Outliving the average Nova Scotian by nearly two decades, Cook has defied the odds by avoiding fatty foods and maintaining an active lifestyle.
"No drinking and no smoking," he insists as reasons for his longevity.
"But the fast-food places — I've seen so many young girls and young boys alike get too much overweight, and then they can't move around. That's my idea of it."
A lifetime of activity
However, Cook's strict diet is only part of the story.
He has pushed his body since he began his working life in the construction sector as a teenager. He joined his family's sawmill operation in Cooks Cove as a young adult, continuing through the facility's conversion into a pulpwood operation until its closure in the 1990s.
In the quarter-century following the mill's shutdown, Cook personally planted 15,000 trees in Guysborough and the surrounding communities as he carried out a one-man reforestation project.
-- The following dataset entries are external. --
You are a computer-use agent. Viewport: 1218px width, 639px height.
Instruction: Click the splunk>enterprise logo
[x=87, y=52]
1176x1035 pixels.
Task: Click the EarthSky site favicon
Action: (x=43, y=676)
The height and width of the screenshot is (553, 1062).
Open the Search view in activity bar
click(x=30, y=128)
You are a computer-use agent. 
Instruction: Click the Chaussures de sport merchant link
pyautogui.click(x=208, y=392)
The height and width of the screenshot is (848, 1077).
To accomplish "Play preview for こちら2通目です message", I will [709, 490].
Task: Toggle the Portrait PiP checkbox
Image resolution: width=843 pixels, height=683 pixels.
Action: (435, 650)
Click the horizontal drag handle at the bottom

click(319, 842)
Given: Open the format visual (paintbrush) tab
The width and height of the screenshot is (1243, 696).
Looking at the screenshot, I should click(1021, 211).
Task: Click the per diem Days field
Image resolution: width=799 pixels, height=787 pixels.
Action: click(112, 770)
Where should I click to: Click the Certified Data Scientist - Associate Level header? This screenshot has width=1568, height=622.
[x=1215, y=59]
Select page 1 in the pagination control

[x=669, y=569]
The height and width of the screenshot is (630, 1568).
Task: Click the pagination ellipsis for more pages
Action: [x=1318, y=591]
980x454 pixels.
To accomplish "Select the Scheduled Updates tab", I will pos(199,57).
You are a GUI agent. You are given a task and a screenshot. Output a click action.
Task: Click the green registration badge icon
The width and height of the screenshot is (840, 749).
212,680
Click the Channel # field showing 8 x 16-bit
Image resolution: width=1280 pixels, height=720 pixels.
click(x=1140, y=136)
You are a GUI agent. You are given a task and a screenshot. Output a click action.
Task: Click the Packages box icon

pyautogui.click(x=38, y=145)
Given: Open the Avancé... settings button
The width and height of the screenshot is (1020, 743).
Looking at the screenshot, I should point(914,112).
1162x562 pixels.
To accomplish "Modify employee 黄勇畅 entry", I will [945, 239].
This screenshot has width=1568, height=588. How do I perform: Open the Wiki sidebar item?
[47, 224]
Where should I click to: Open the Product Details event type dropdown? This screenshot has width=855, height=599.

He annually cuts five cords of firewood, alternating between an axe and larger equipment, to heat the home he built with his father and brother in 1956. Cook has lived alone in this building for the past eight years, with his wife now residing in a long-term care facility in Guysborough as a result of Alzheimer's disease and its accompanying dementia.
They met when he spotted her at a Halifax restaurant and took the chance to ask her if he could sit with her for lunch.
When they later married, Cook dug gardens in Cooks Cove because his new spouse had always loved flowers. The couple also grew berries that later became the key ingredients in homemade jams and preserves.
Beating the odds in his late 90s
Cook has never owned a credit card, always pays his debts and still travels to the towns of Antigonish and Port Hawkesbury every 10 days to run errands. Unlike many of his fellow seniors, he is still able to drive at night.
His son, Chris Cook, who works for the Nova Scotia Health Authority in nearby Guysborough, says his father is well known for his active living and has become one of his personal heroes.
"Sitting down is not something he does — he doesn't even have a TV," the younger Cook said.
"He said one time to me, 'I look forward to working every day, and having a sweat. And the body, that's what it's supposed to do — the body is not supposed to be idle.'"
If Murray Cook has his way, his body will never be idle.